While the endlessly innovative quests keep players coming back to WoW, there are unique instances to play such as dungeons in which you work with a group, arenas in which you can battle your fellow players, thriving economies and a long list of achievements to accomplish. Weeklong festivals, such as Love is in the Air, provide new quests, fun items and opportunities to run around with friends fixing “broken hearts.”

While not everyone chooses to play player versus player (PvP), PvP is one of the most fun and equally annoying aspects of the game. Players can choose characters that align with either the Horde or the Alliance, which are intensely oppositional factions, and while level 80s often run around ganking (killing characters well below their level), it’s exciting to run into a Horde in the middle of Stranglethorn Vale’s vast jungle and have an epic duel. Often mocked as “Carebears,” players who choose not to play in PvP realms are missing out on a huge level of excitement to the game. That doesn’t mean that it’s any less annoying getting ganked by two 80s, but when you have awesome guild mates who will come to your rescue, it sure is fun watching them pwn your attackers.

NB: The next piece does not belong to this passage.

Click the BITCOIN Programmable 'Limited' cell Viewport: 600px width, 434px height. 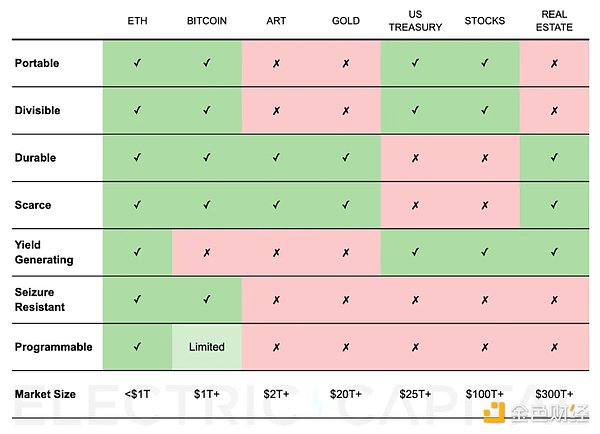[207, 347]
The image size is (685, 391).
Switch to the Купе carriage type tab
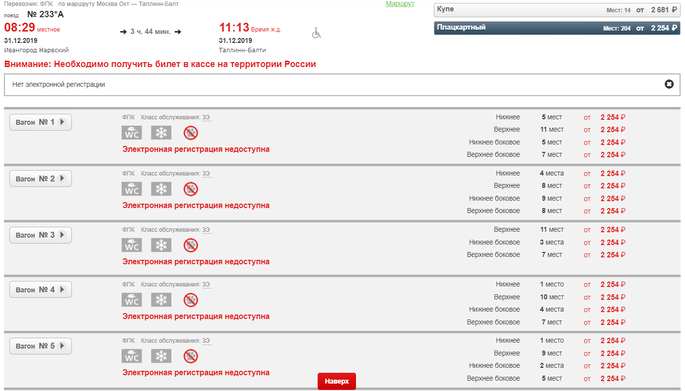(x=557, y=10)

While I’ve endured endless teasing about my love for WoW, I’m a geek, and teasing is nothing new. The game’s success speaks not just to its overall quality, but also to the dedication of the Blizzard team in making sure its customers have the best in-game experience possible. If you’re not a geek but are interested, don’t worry about devoting half of your life to this game; while it’s possible to play far too much, it’s also possible to play in moderation, and it’s a fun way to relax for an hour when the stress of finals has overwhelmed you.

Log in and visit me in Stormwind; that is, unless you’re Horde and ready for a fight.